Hay que empezar prescindiendo de lo extramusical –las imágenes, los moretones, las comparaciones con Antony seguramente debido al piano malintencionado de sensibilidad killer- para entrar en “Learning” (Matador 2010) con los sentidos sin contaminar –el consumidor actual no necesita ser inducido- y bien atentos.

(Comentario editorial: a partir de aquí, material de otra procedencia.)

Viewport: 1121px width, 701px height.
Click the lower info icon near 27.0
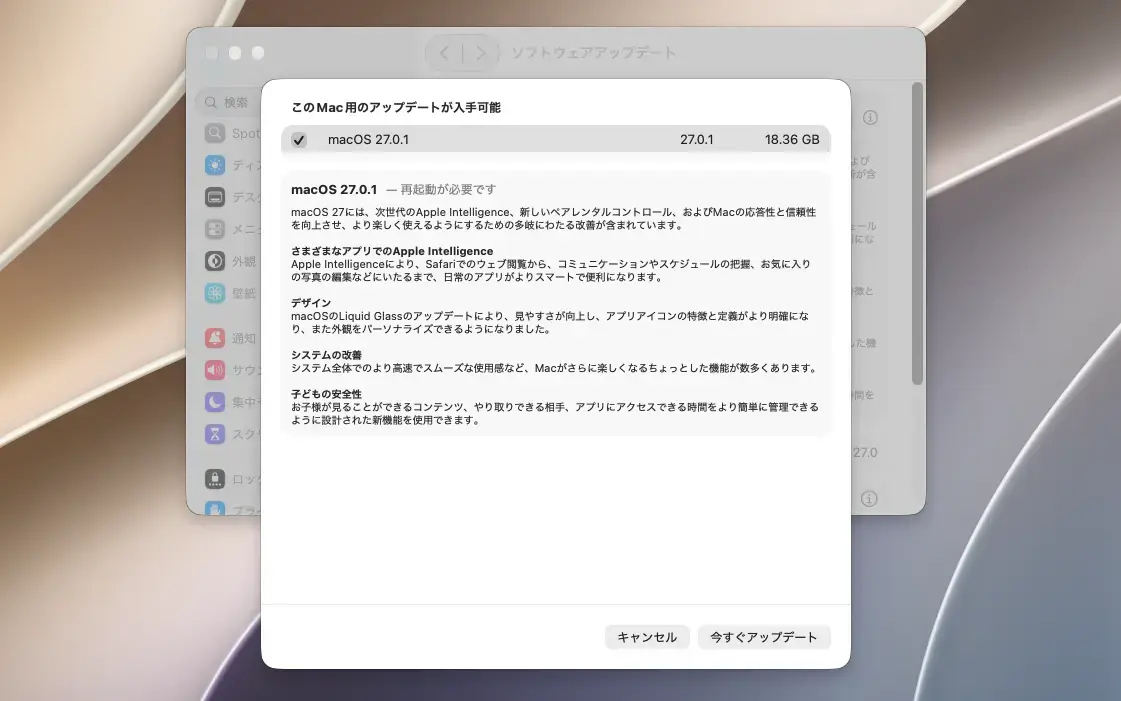pyautogui.click(x=869, y=499)
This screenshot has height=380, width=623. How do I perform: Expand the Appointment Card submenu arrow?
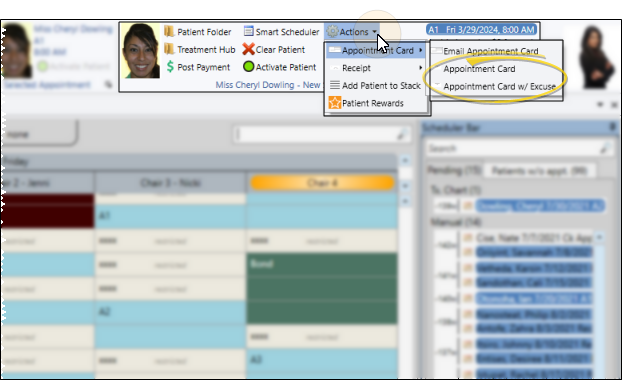pyautogui.click(x=420, y=50)
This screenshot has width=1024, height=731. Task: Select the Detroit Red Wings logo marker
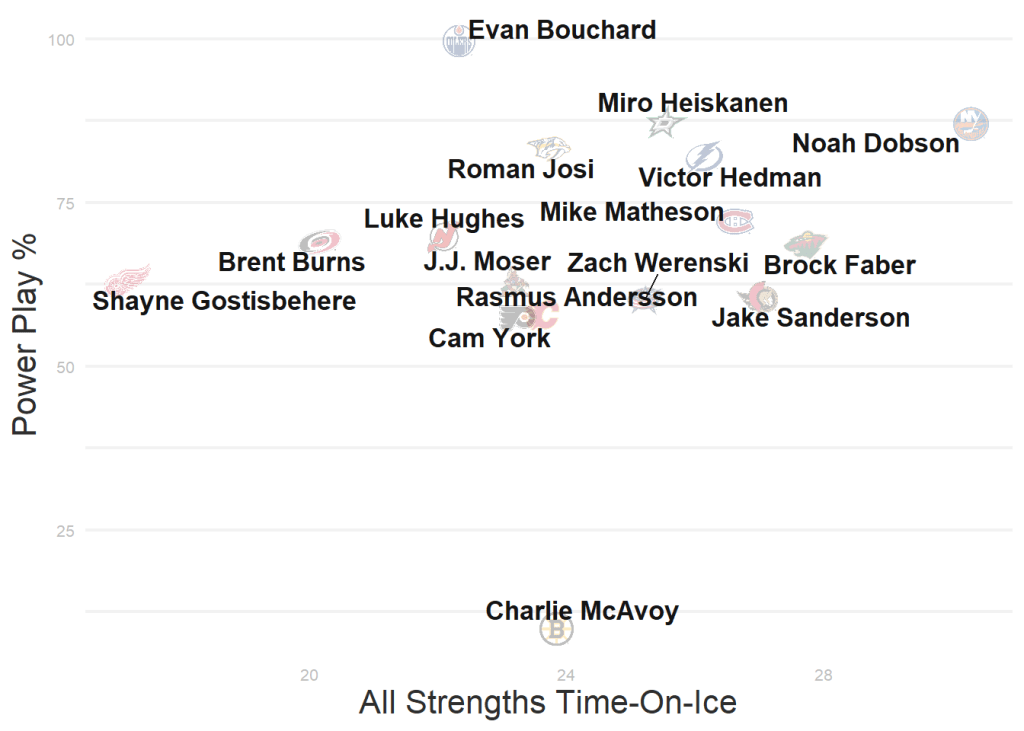[127, 279]
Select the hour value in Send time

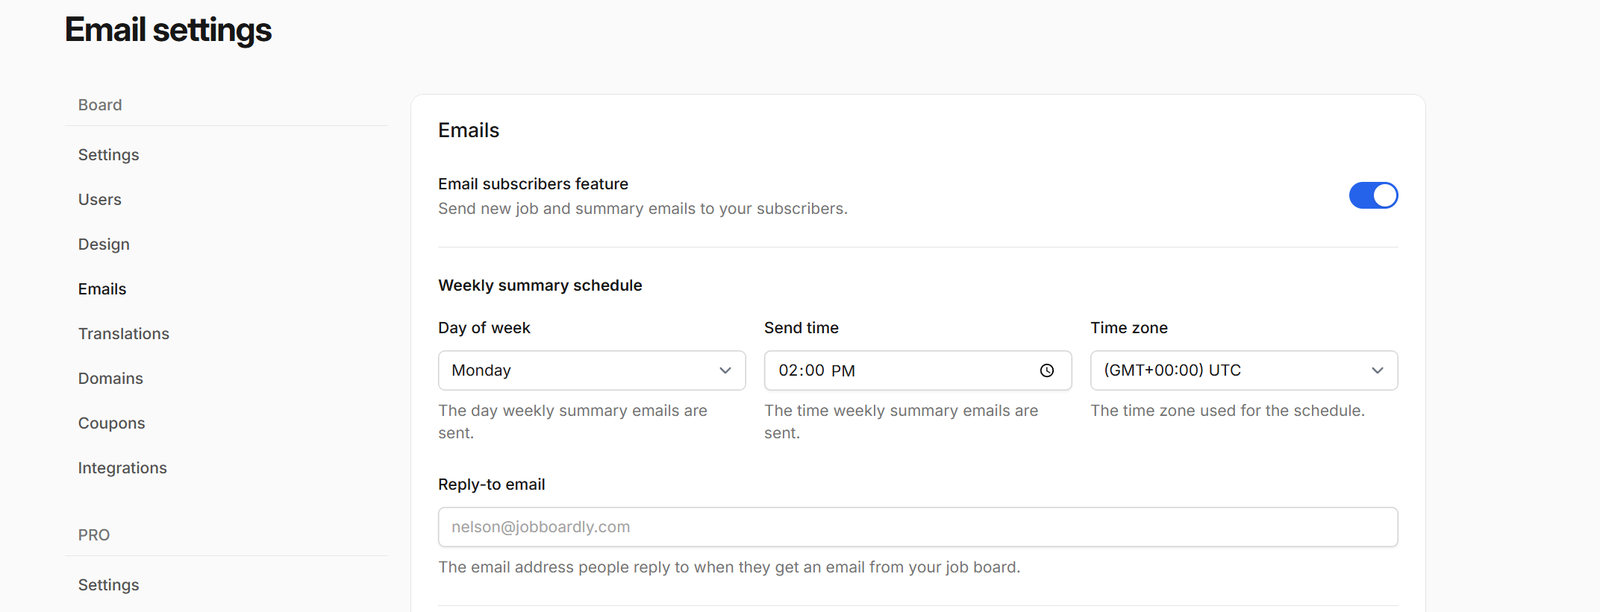click(788, 370)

Suele Mike Hadreas, o sea Perfume Genius, jugar con la combinación de voz y piano, más algunos pespuntes electrónicos para ambientar. La voz casi siempre es tratada –como filtrada a través de una megafonía- para conseguir un efecto onírico e irreal tendente a la desolación, como las historias que sus escuetos versos sugieren. En “Lookout, Lookout” lo críptico del texto invita a pensamientos estremecedores, con intriga, abusos, asesinos insinuados, prostitución, suicidio o incesto como temáticas subsidiarias, llegando a la conclusión –“Mr. Peterson”– que el protagonista, a pesar de las vejaciones, comprende al infractor –`me dejaba fumar hierba si le podía convencer de que le quería bastante bastante bastante/ me hizo una cinta de Joy Division/ me dijo que había una parte de él que faltaba/ cuando tenía 16 años/ se tiró de un edificio/ Mr. Peterson, sé que estabas preparado para irte/ espero que haya un hueco para ti/ allí arriba a allá abajo´– y ni siquiera pretende juzgarle. A esta conclusión llegamos ayudados por el halo litúrgico, con más de la mitad de las piezas resolviéndose cual plegarias lo-fi, como “You Won´t B Here” o “When”. En “No Problem” fluye una imitación de orquesta de gama alta y austeridad Casiotone. Escuchando “Learning” puedes imaginar la noria girando en una feria desierta, cuando el piano resuena a caja de música y Flaming Lips ya no son fármaco suficiente. Y sobre todo flota, como en “Hospice” (The Antlers), una impotencia ante cosas que ni sabemos ni sabríamos describir, entre el amor y la atrocidad, cuando la muerte sobreviene cual liberación a las torturas emocionales inexplicables. Todo el álbum encubre una atmósfera de degradación en los confines del paraíso, con melodías primarias dignas de un Randy Newman internado en otro sanatorio mental, lúgubre y carente de sentido del humor, distinto del que tiene montado en su casa.

Hay sonidos ostentosos de impacto ínfimo, y sonidos sencillos de impacto brutal. Absolutamente turbador.